Date Posted: April 7, 2011
Print Edition: April 1, 2011
By Alex Watkins (News Editor) Email
Scientists at Europe’s Institute of Cancer research have now published a study detailing their latest findings: the group has identified four new genetic factors that increase an individual’s risk of developing chronic lymphocytic leukemia (CLL) – the most common form of the cancer leukemia in adults. These factors have been added to the six previously confirmed ones, and have helped scientists to determine not only that the risk of CLL may be passed on genetically, but that it is determined by a number of genetic influences rather than simply one, according to Reuters.
The study – published in the scientific journal Nature Genetics on Wednesday – found that while individuals may possess any number of genetic risk factors, the occurrence of many made an individual more likely to develop CLL. In fact, individuals who were found to have more than 13 risk factors (both genetic and otherwise, such as exposure to benzene or high levels of radiation) were seven times more likely to one day have the disease than the average person. Additionally – according to Reuters – it discovered that 87 per cent of all people living with CLL have at least one of the ten known genetic traits.

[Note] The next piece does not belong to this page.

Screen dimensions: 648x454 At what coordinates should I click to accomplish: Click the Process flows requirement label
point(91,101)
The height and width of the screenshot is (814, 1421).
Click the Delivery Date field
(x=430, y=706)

As the Canadian Cancer Society (CSS) explains, all forms of leukemia arise from abnormal activity of the blood stem cells (or immature blood cells) produced within an individual’s bone marrow, which typically develop into either red blood cells, white blood cells, or platelets. Leukemia occurs when these cells develop instead into abnormal blood cells referred to as leukemia cells – these cells can crowd out all other blood cells and thus compromise the functioning of an individual’s circulatory system. The CSS notes that in 2006, 1913 Canadians were diagnosed with CSS for the first time; additionally, 541 Canadians died as a result of the disease.
Researchers first determined that the disease was genetically influenced by “activating” a specific gene – known as Npm1 – and observing that it allowed cells to replicate more quickly, a known sign of cancer. However, as two thirds of the mice tested still did not develop leukemia, they found that there must be other genetic changes involved as well – according to BBC. The researchers then sought to determine which other types of genetic mutations played a part by randomly mutating different sections of DNA and recording which test subjects developed cancer.
Determining the genetic causes of CLL, according to consultant hematologist Dr George Vassiliou of the Wellcome Trust Sanger Institute, is of vital importance in deciding how to treat it. As he told BBC: “Identifying the biological steps in turn means we can look for new drugs to reverse the process.”
“Getting new drugs to patients could take decades, but what can happen sooner is using drugs which are already on the shelf, but in a more targeted way,” he continued.
Dr David Grant, scientific director at Leukemia & Lymphoma Research – the charity that funded the study – said: “New designer drugs [that] target specific genetic mutations are proving increasingly effective in the treatment of blood cancers.”
Grant empazised in his statement that even given the importance of these findings and the growing effectiveness of drugs that target such mutations, there is still much to explore.
He told Reuters: “This research is providing the genetic evidence that an increased risk of developing CLL can be inherited… However it is clearly a complex picture and we need to study more families before we can be certain of the particular genetic traits that are most important.”